Cyber terrorist attacks on 4 July, US independence, on computers in the US and South Korea put the blame on Pyongyang. Those nasty, crafty Koreans in the DPRK, were up to their old black arts of mischief once again. The global news wires picked up this spicey bit of hanky panky, and broadcast it in print, on the radio, on television, and the bloggers had a field day in pinning the donkey tail of blame on North Korea. Certainly government circles in South Korea did not miss an opportunity to darken the role of the DPRK as cyber terrorists. For South Korean politicos and military anything untoward happening in Seoul had to had its source in the North, the more especially since the government of Lee Myung bak had launched a hostile policy against the North by burying for good the 'Sunshine Policy' of opening to Pyongyang, since the South Korean president took the reins of government in 2008.
As quickly as the news went around the world, and as widely the media picked it up chastising North Korea for gaily playing with the minds of South Korea's and the US' strategic websites, the brouhaha died down suddenly.

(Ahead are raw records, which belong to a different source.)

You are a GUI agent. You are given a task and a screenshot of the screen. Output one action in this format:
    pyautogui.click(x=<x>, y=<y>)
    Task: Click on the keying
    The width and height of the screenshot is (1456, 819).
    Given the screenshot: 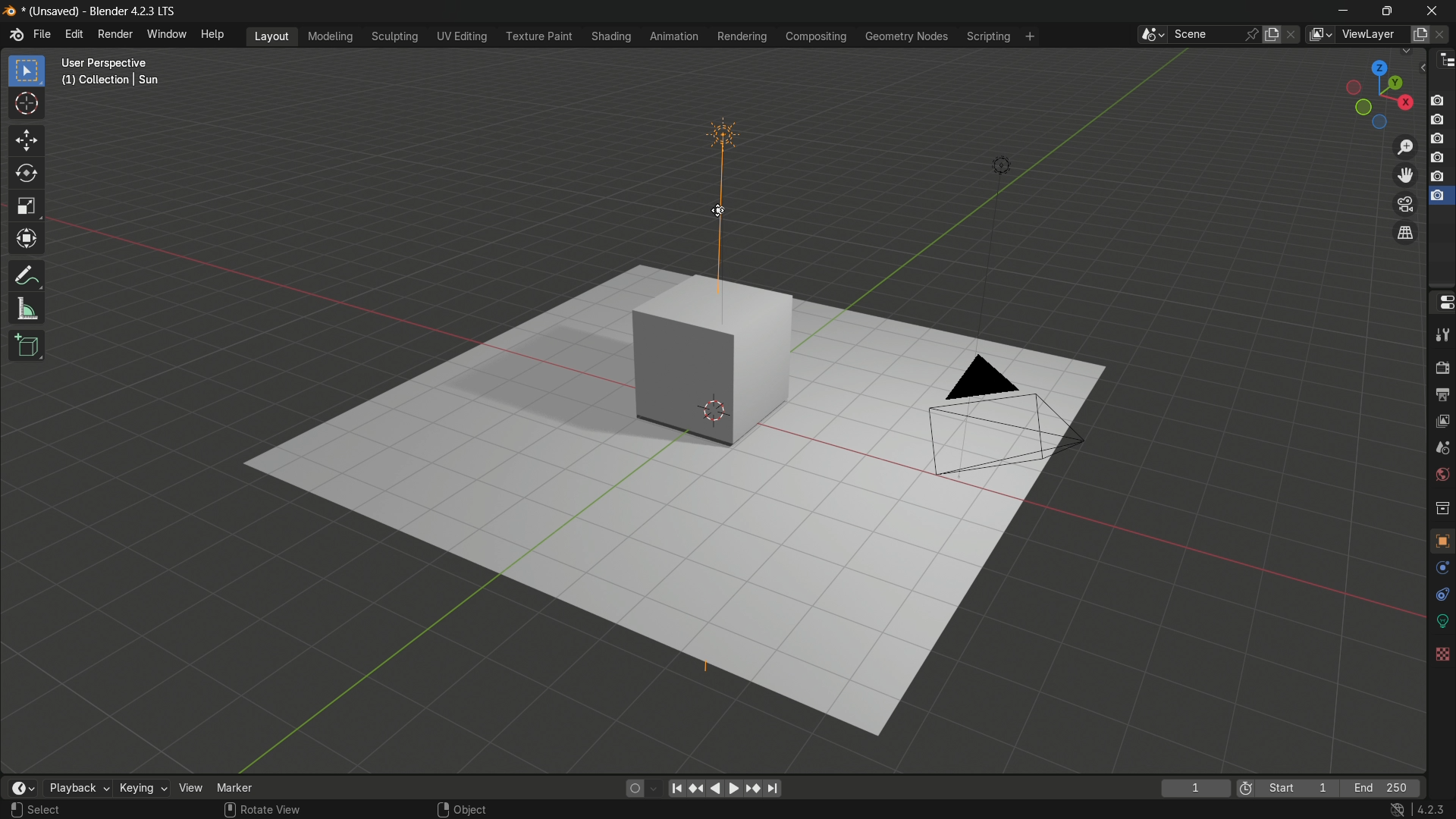 What is the action you would take?
    pyautogui.click(x=139, y=788)
     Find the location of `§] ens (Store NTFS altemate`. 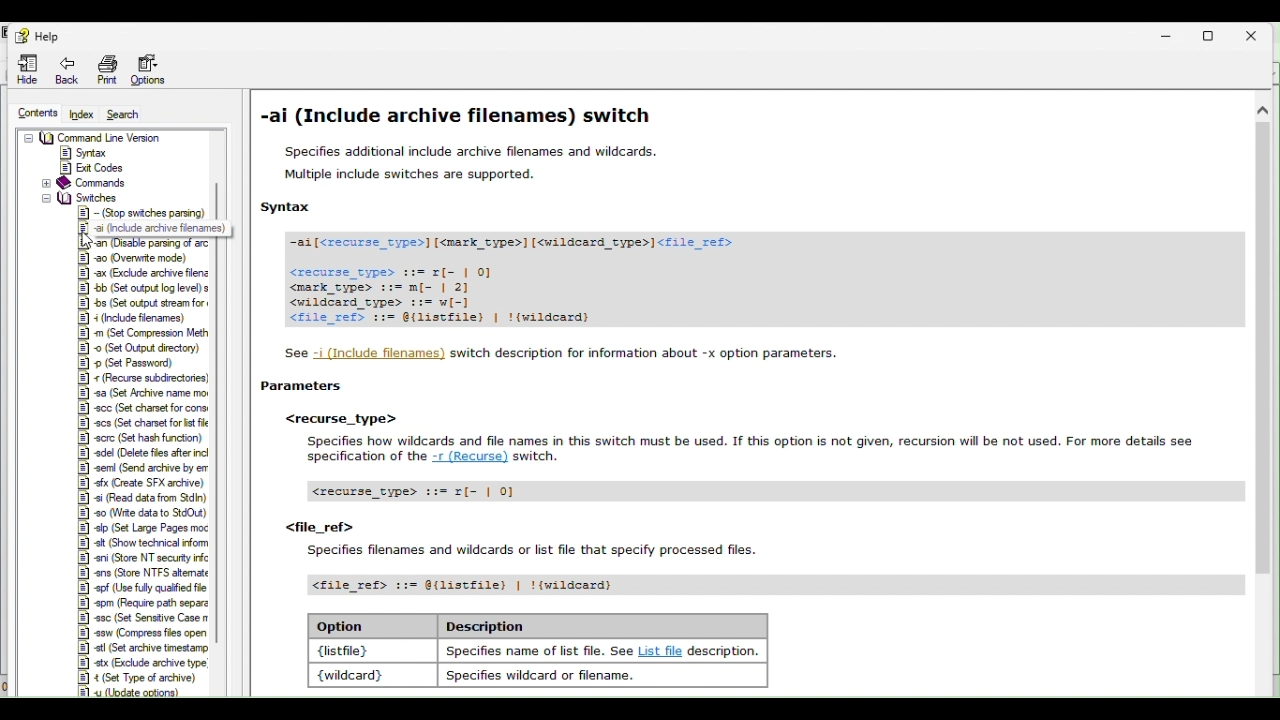

§] ens (Store NTFS altemate is located at coordinates (144, 573).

And the sharp barbs in the press against Pyongyang burst like soap bubbles in the sun mysteriously. Although South Korean computer software companies freely offered programmes to thwart future attacks from the North, a small item appeared in the prestigious NYT and in South Korea emanating from the Korea Communications Commission [South Korea]. The KCC findings found that sites in Germany, Austria, Georgia, the US, and South Korea hobbled government websites in South Korea and the US. North Korea was nowhere on the list!
Now there is such a thing as 'loop back' from a mother computer, but the KCC's report doesn't trace it to Pyongyang. Yet a mystery remains but one which raises more questions than it answers. All countries named besides the US, are America's allies. So it is questionable that Georgia which Washington wants in NATO would sanction North Korean designs. Well what about Austria, perhaps, but the report remains silent on a country which has long had a North Korean presence. And Germany, here, too, the charge remains without answer. Surely it is reasonable to question South Korea and US motives in the light of sharp tensions between Seoul and Pyongyang, and Pyongyang and Washington.
The footprint on 4 July for the US has a history of hackers within the 50 American states, usually prankster who enjoy a thrill or two on playing jokes. As for Seoul, well, it is not unusual for South Korea to pull a fast one by playing with its own computers to 'sock it to the DPRK', for obvious geopolitical motives.
Which makes Guam Diary look to the case of reasonable doubt that North Korea is the origin of this flare up in cyber terrorism. Seoul and Washington remain strangely voiceless after the publication of the KCC report.